State Univ., ___ N.C. App. ___, ___, 617 S.E.2d 335, 339 (2005)
(Jackson, J. dissenting) (failure to include record or transcript
references under Rule 10 warrants dismissal), rev'd per curiam for
the reasons in the dissent, 360 N.C. 353, 626 S.E.2d 270 (2006);
see also Viar v. N.C. Dep't of Transp., 359 N.C. 400, 610 S.E.2d
360 (2005); In re Foreclosure of a Deed v. Branch Banking & Trust
Co., ___ N.C. App. ___, ___, 625 S.E.2d 155, 160 (2006) (relying on
Viar, the Court held that questions not corresponding to the
correct assignments of error will not be reviewed).
The appellate dead-end associated with the failures in
sufficiency and preservation evident in respondent's assignments of
error has, in at least one instance, not been so abrupt. In
Hammonds v. Lumbee River Electric Membership Corporation, this
Court cataloged recent decisions on appellate rules violations and
recognized that dismissal was not automatic.
Since the decision of the Supreme Court in
Viar, this Court has not treated violations of
the Rules as grounds for automatic dismissal.
Instead, the Court has weighed (1) the impact
of the violations on the appellee, (2) the
importance of upholding the integrity of the
Rules, and (3) the public policy reasons for
reaching the merits in a particular case.
Hammonds v. Lumbee River Elec. Mbrshp. Corp., ___ N.C. App. ___,
___, 631 S.E.2d 1, 10 (2006). While an account of our recent
decisions may reflect a tri-part analysis on whether violations of
the Rules warrant dismissal, the binding precedent from our Supreme
Court intimates we dispense with the hesitation.
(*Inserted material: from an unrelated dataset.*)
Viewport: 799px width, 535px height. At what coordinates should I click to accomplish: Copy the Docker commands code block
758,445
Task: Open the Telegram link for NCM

The Court of Appeals majority asserted that
plaintiff's Rules violations did not impede
comprehension of the issues on appeal or
frustrate the appellate process. . . . It is
not the role of the appellate courts, however,
to create an appeal for an appellant. As this
case illustrates, the Rules of Appellate
Procedure must be consistently applied;
otherwise, the Rules become meaningless, and
an appellee is left without notice of the
basis upon which an appellate court might
rule.
Viar, 359 N.C. at 402, 610 S.E.2d at 361 (citations omitted).
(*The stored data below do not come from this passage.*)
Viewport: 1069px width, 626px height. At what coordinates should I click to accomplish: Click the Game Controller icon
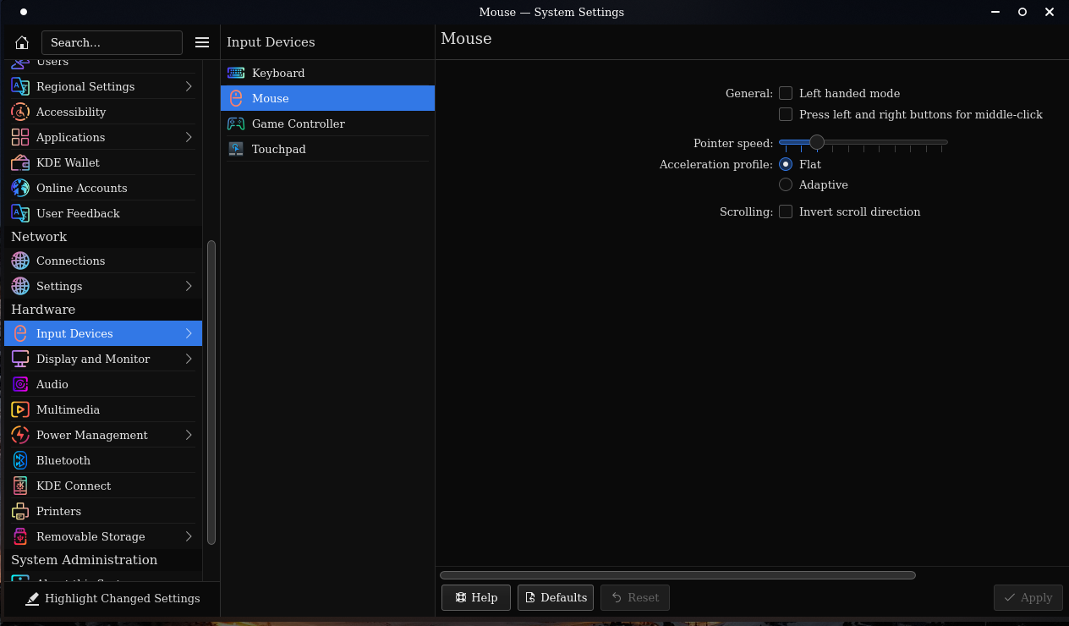(x=236, y=124)
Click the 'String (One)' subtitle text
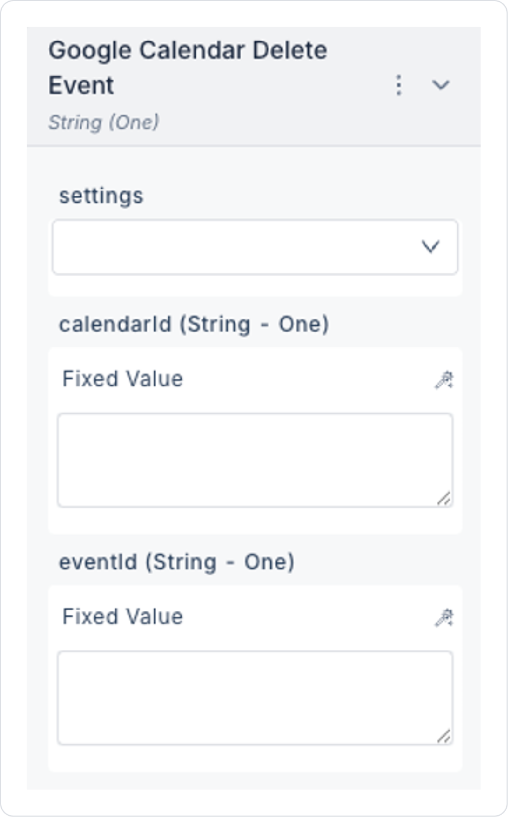 [104, 122]
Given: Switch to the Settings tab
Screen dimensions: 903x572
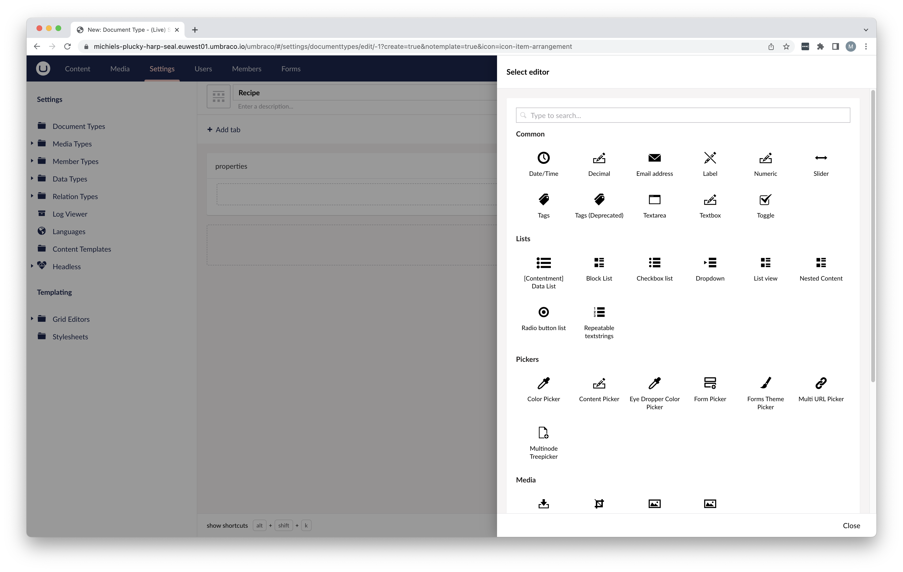Looking at the screenshot, I should (x=162, y=69).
Consistent application of the Rules belies a malleable test in
favor of a bright-line rule. See Broderick v. Broderick, ___ N.C.
App. ___, 623 S.E.2d 806 (2006) (dismissing appeal for broadsideassignment of error with no reference to record or transcript);
Munn, ___ N.C. App. at ___ 617 S.E.2d at 339 (Jackson, J.
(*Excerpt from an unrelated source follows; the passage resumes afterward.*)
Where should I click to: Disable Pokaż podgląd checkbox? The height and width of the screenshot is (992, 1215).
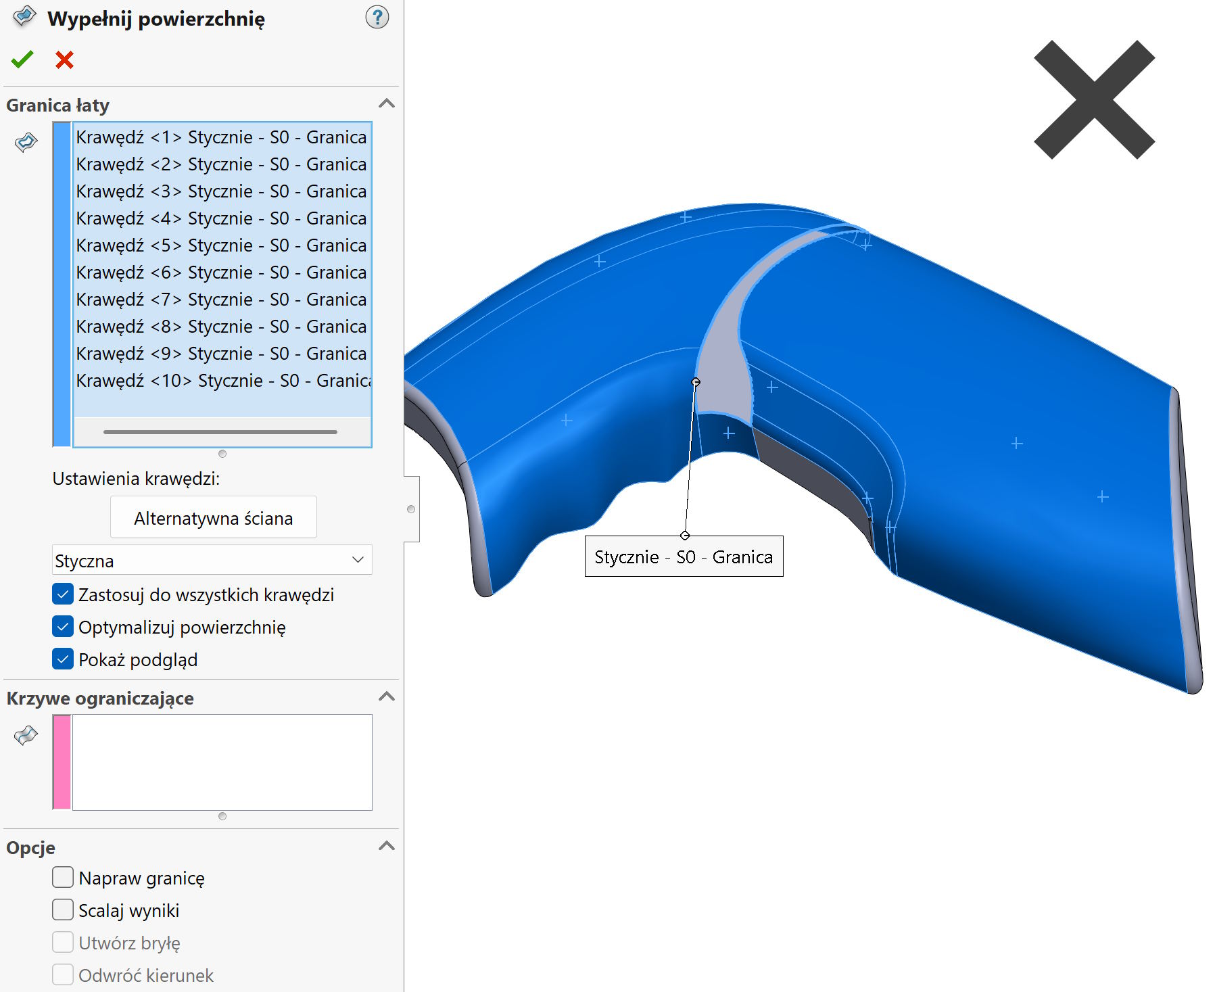click(63, 659)
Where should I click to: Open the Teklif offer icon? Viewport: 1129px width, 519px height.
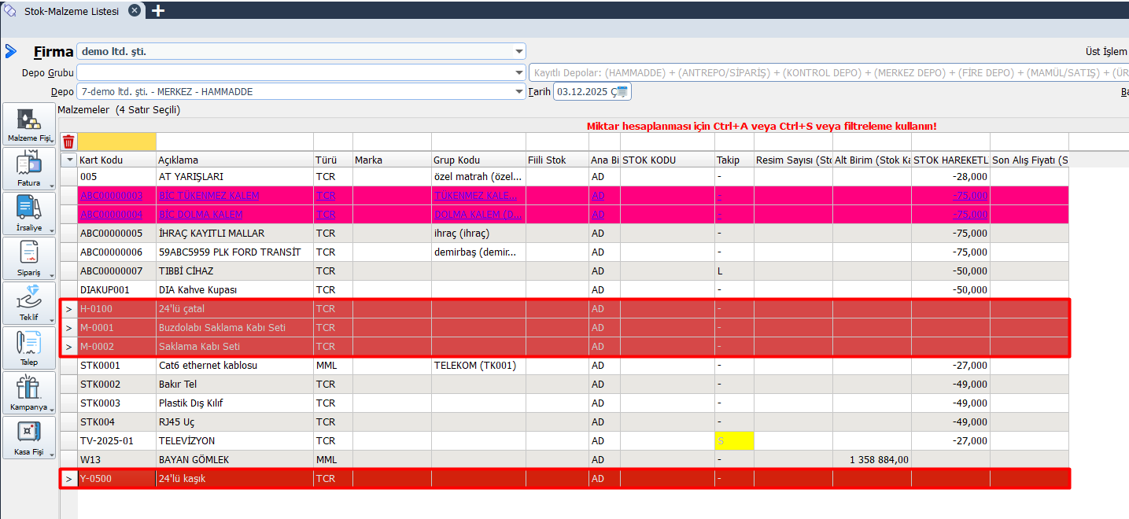[29, 300]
dissenting) (Plaintiff makes no attempt to direct the attention of
this Court to any portion of the record on appeal or to the
transcript with any references thereto. As such his appeal must be
dismissed for failure to follow our mandatory Rules of Appellate
Procedure.). Assignments of error are not a mere formality; much
to the contrary, they are the foundation and frame of legal
arguments in an appellant's brief, and most importantly their
absence or ineffectiveness will leave potential issues of merit
beyond the reach of this Court save for the most exceptional
instances. See, e.g., May v. Down East Homes of Beulaville, Inc.,
___ N.C. App. ___, 623 S.E.2d 345 (2006); Walker v. Walker, ___
N.C. App. ___, 624 S.E.2d 639 (2005), disc. review denied, ___ N.C.
___, ___ S.E.2d ___ (No. 53P06) (4 May 2006); Wade v. Wade, 72 N.C.
App. 372, 375-76, 325 S.E.2d 260, 265-66, disc. review denied, 313
N.C. 612, 330 S.E.2d 616 (1985); Electric Co. v. Carras, 29 N.C.
App. 105, 107-08, 223 S.E.2d 536, 538 (1976).
This is not that exceptional case. As such, we must dismiss
respondent's appeal for several violations of the Rules of
Appellate Procedure.
DISMISSED.
Judge WYNN concurs in result only by separate opinion.
Judge LEVINSON concurs.
Report per Rule 30(e).
IN RE THE ADOPTION OF LMJS,
A minor child.
Wake County
No. 04 SP 2345
WYNN, Judge, concurring in the result.
For the reasons stated in my concurrence in Broderick v.
Broderick, __ N.C. App. __, 623 S.E.2d 806 (2006) (Wynn, J.,
concurring), I concur in the result only.